EXERCISE INSTRUCTIONS: The copy has to match the data exactly and leave out every picture.

RAW DATA:
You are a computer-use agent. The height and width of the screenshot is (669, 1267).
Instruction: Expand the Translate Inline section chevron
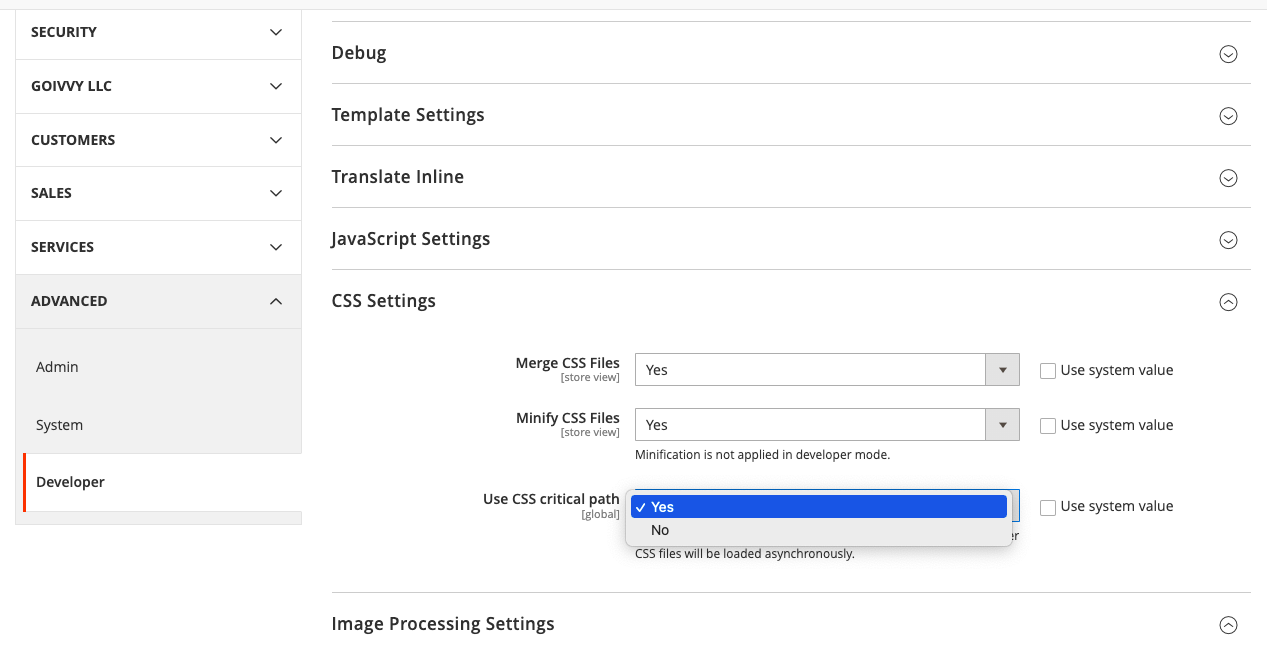[x=1228, y=178]
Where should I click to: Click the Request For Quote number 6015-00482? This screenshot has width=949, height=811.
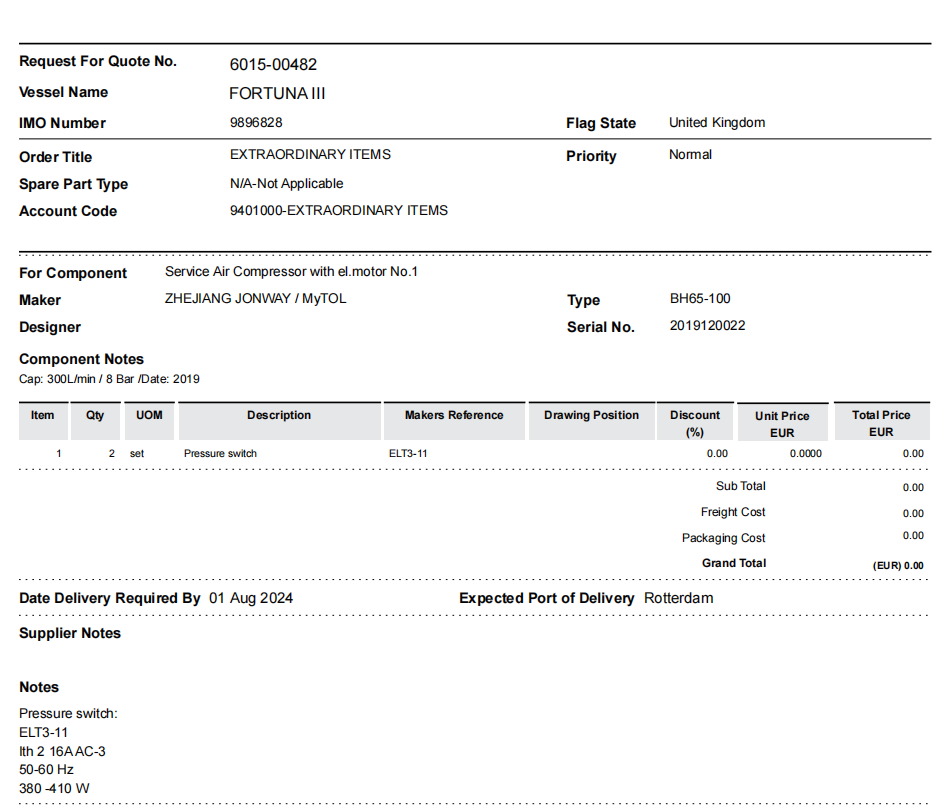[273, 65]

RESPONSE TO THIS EXERCISE:
You are a computer-use agent. The height and width of the screenshot is (669, 1267).
Instruction: Expand the Translate Inline section chevron
[x=1228, y=178]
Where should I click to: Click the Request For Quote number 6015-00482? This screenshot has width=949, height=811.
[273, 65]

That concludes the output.